Затем принимавший меня хивинец поинтересовался, будут ли у меня какие-либо распоряжения, поскольку хан велел немедленно выполнять любую мою прихоть. На просьбу помыться хозяин тут же отправил слугу в городские бани с приказом приготовить все необходимое. Через час Назар известил меня, что там все готово и надо выезжать – бани располагались в центре города. На сей раз впереди ехал хозяин, а Назар следовал в арьергарде, держа в одной руке мыло, а в другой расческу, каковая оказалась источником великого удивления для хивинцев. Не имея на своих головах волос, они никак не могли взять в толк, для чего этот инструмент нужен.

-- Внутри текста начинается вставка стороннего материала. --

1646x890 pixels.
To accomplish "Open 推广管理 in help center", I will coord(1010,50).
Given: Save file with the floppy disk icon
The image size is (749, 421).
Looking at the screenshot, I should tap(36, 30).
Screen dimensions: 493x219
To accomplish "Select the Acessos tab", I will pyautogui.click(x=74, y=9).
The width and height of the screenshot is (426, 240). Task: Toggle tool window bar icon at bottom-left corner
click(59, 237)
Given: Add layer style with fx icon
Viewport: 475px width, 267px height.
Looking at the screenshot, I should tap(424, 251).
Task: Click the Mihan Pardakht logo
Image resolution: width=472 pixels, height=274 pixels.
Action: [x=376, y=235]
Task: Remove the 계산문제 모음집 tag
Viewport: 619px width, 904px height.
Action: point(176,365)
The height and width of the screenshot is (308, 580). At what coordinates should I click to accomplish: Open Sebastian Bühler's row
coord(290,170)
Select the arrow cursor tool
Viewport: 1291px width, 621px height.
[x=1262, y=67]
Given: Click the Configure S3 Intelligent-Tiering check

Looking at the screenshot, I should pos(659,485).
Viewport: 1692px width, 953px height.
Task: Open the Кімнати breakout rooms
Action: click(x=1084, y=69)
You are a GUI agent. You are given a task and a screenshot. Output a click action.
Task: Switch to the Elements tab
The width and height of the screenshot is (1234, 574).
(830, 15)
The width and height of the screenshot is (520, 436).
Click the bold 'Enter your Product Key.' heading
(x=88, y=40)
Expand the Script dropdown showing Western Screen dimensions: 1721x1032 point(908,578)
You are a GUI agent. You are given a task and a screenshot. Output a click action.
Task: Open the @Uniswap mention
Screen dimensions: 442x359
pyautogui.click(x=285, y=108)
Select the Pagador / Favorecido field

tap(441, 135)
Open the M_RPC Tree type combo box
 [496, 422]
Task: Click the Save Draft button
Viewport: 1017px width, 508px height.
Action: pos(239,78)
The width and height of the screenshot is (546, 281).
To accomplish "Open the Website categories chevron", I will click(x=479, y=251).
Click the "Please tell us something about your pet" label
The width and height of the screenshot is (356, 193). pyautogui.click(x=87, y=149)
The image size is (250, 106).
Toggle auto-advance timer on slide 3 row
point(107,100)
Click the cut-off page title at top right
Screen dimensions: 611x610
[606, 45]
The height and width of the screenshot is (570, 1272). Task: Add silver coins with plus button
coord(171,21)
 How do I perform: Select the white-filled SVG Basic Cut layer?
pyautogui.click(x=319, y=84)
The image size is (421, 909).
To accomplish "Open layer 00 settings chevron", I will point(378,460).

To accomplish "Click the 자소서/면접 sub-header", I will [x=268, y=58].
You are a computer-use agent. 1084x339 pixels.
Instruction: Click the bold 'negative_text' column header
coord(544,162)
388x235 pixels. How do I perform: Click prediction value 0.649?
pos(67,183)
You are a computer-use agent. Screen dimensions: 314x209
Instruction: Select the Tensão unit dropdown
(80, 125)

Бани состояли из трех просторных помещений под сводчатыми крышами. В первой комнате вдоль стен располагались глинобитные лежанки, покрытые коврами и подушками. На одной из них восседал управляющий банями. При виде меня он вскочил и, уговаривая присесть рядом с ним, подвинул кальян. Согласно старой пословице, если ты в Риме, вести себя надо по-римски. Я сделал две или три затяжки, отчего едва не задохнулся. Тем временем мне налили щербет, а вскоре появился банщик. Помогая мне раздеться, он снял содержавший все мое золото пояс и спросил, что это такое. Глупо демонстрировать азиатам свои сомнения в их порядочности, и мой собственный опыт показывает, что гораздо большего можно добиться от них путем прямого доверия, нежели каким-либо иным способом. Поэтому я просто ответил: «Деньги», – и попросил его приглядеть за поясом, пока я буду в парилке. Банщик низко поклонился и, указав на свою голову, жестом дал понять, что жизнью отвечает за мои финансы. Затем он провел меня в соседнее помещение. Здесь я увидел топившуюся печь, в которой на огне лежали большие раскаленные добела камни. Банщик вылил на них три или четыре ведра холодной воды, отчего она немедленно испарилась и густой пар заполнил всю комнату. Становилось все жарче и жарче, а пар сгустился настолько, что банщика стало не видно. Пропарив меня таким образом около получаса, он указал на большой резервуар с плавающим там льдом. Зачерпнув оттуда ведерком, он окатил меня с головы до ног. На этом процедура закончилась; она не включала в себя ни обильное намыливание, ни глубокий массаж, как это принято в подобных заведениях в Турции, и меня наконец проводили обратно в предбанник.
Здесь я обнаружил целое собрание знатных горожан, которым не терпелось самим взглянуть на иностранца, любившего помыться, хоть он и был христианином. Один из этих досточтимых людей, пожилой мулла, немного говорил по-арабски. Он дважды совершил паломничество в Мекку. Ему довелось встречать капитана Аббота, посетившего Хиву сорок лет назад, и он думал, что я, как и тот офицер, прибыл в хивинскую столицу из Индии через Герат.
– Это был очень благородный джентльмен, – заметил мулла, имея в виду Аббота. – Ив медицине знал толк. Исцелил несколько больных. Мы слышали, его потом убили русские. Это правда?
Узнав, что капитан Аббот благополучно вернулся в Англию, старый мулла воздал хвалу Всевышнему.
– Ваш соотечественник находился у нас как раз в то время, когда русские пытались дойти до Хивы, – продолжил мулла. – Люди тогда подумали, что из Индостана к нам на помощь двинется армия. Но она не понадобилась; зима убила тысячи неверных собак. Благословен будь Всевышний!
И фраза эта, звучащая по-арабски точно так же, как и на местном языке, была с благоговением повторена всеми присутствующими.
– Как же все-таки русским удалось взять Хиву? – поинтересовался я.
– Они пришли летом. Аллах не сражался на нашей стороне.
– Говорят, ваши люди отравили в пустыне несколько колодцев, – заметил я. – Это правда?
Пожилой человек даже покраснел от возмущения.
– Отравить колодцы, данные нам Всевышним?! – воскликнул он. – Никогда! Это было бы величайшим грехом в Его глазах.